Mesada ou caixinha, quem não dá, sofre

Era um país estranho, com uma estranha democracia, com legisladores representantes do povo que povo algum representava.

Imutável, porque as mudanças apenas representavam uma alteração de nomes. A mesma coisa com outras moscas.

Eram menos de 30, mas com um poder… imensurável. E uma fome dos patacos (moeda desse país imaginável).

Era mesada ou caixinha, ou perda do poder executivo… uma vez, aconteceu, mas os vinte e poucos ladrões colocaram no comando o próprio Ali Babá, que desta vez ficou com o tesouro e a tornozeleira… Amodernou-se e aliou-se a outros experientes safardanas.

O final da história sem moral alguma, buscam e rastreiam os libertos que têm interesse nas obras dos castelos e jardins e a quem eles disponibilizam a verba, que tem por destino final as mesadas ou caixinhas daqueles pouco menos de trinta.

Tenham por certeza que mudanças apenas representam alteração das moscas, o resto permanecerá igual.

A noite é uma criança e os servidores são bebês

Interrompe-se o fluxo de tráfego da Avenida Gury Marques durante o dia para a “pintura de faixas” na rotatória que interliga Av. Gury Marques, Av. Manoel da Costa Lima e Av. Interlagos. Parece que ninguém entende que Campo Grande é uma Capital e esses serviços poderiam ser realizados no período noturno.

Mas, pagar hora extra e adicional noturno, nem pensar. Tudo fica parado, tudo fica travado.

Nesse mato tem coelho

Renê Siufi não é tolo, muito pelo contrário.
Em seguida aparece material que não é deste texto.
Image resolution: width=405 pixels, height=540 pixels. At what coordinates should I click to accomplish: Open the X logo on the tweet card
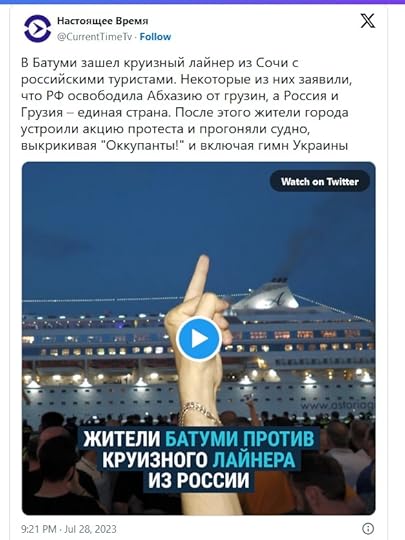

O pedido de desistência do Habeas Corpus de André Puccineli, André Puccinelli Júnior e João Paulo Calves, que estava sob análise do Supremo Tribunal Federal (STF), até que seja reanalisado pelo Tribunal Federal Regional da 3a. Região mostra orelhas de coelho por sob a relva…

Nessa terra não tem casas

Famílias que ocuparam uma área da falida Homex fizeram manifestação defronte a Prefeitura da Capital. Marquinhos disse que Invasão é proibido. Essas pessoas invadiram de uma empresa que veio para cá para venda de apartamentos e quebrou.  …  Lei de propriedade, não pode invadir o que tem dono. Se todas as vezes for dar casa para quem invade, vai ser uma onda de invasão. Não vou admitir pessoas sendo beneficiadas porque invadem. Tem pessoas na fila há 20 anos aguardando em ordem”.

Pois é, basta colocar em prática um programa habitacional decente, que atenda a população e não aos políticos. Quem aguarda 20 anos, talvez já tenha conseguido seus sete palmos de terra.